The Cost of Maturity
Ever since I first started fully embracing my geek way of life I began noticing a difference in the way we do and view things versus how some others do. One of the most pervasive differences I saw wasn't something I was able to easily put into words. It was fundamental, I knew that. I also felt that helped create my happiness and I saw it causing others pain. Still, I struggled to define it.
Then Pokémon GO was released and I finally realized what it was: maturity. A lot of the world has this strange obsession with being mature, responsible, and taking things seriously. Humour, levity, silliness are all very well, so say some, but under very strictly defined rules and guidelines for appropriateness. Making a joke or appearing “immature” at the wrong time or in the wrong place is frowned on.
This is not to say that I want to treat everything in my life as a joke, nor do I think that respecting others’ wishes about conduct is unimportant. Just because I like to play Pokémon GO does not mean I'd intentionally break a social contract to knowingly cause someone else discomfort.
That being said, who exactly is being hurt by me playing the game, or cosplaying, or watching cartoons, or acting silly, on my time, in my own space? Someone once told me my day is made too easily. I'm sure they didn't mean that as a compliment, but that's how I choose to take it. If I still take the same innocent joy in a bird or a cloud or a bad pun as I did when I was 5 years old, then that may very well be a definition of success I am satisfied with.

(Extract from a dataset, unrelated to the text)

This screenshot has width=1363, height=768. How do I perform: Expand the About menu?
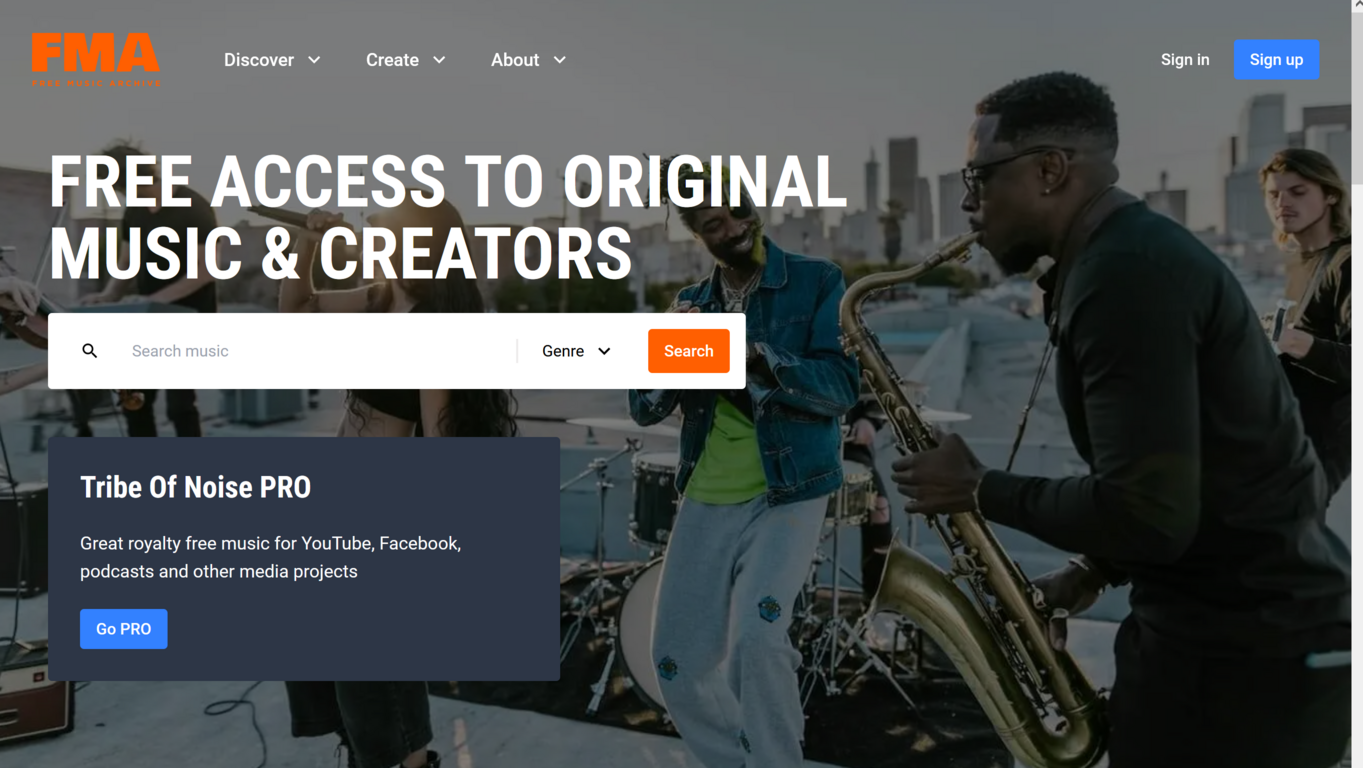pos(529,60)
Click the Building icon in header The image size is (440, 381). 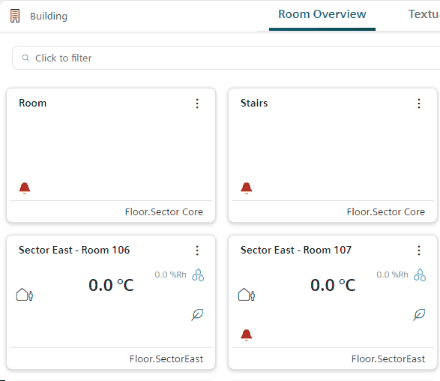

There is also, of course, a need in many lives for professionalism. I would not get many clients for my coaching services if I emailed them as a five-year-old. This kind of gravity is necessary for gaining the trust of someone who wishes to engage you in any kind of professional capacity. I will always maintain, however, that I would far rather work with someone who, after the initial contact and trust is gained, ends an email with a smiley rather than “sincerely”.
I don't think I'd want to force everyone in the world to begin taking things less seriously and be silly. That would be just as wrong as their judgement of me for my games and puns. However, I do wonder at the cost of such a lifestyle and thought process.
What does maturity look like to you?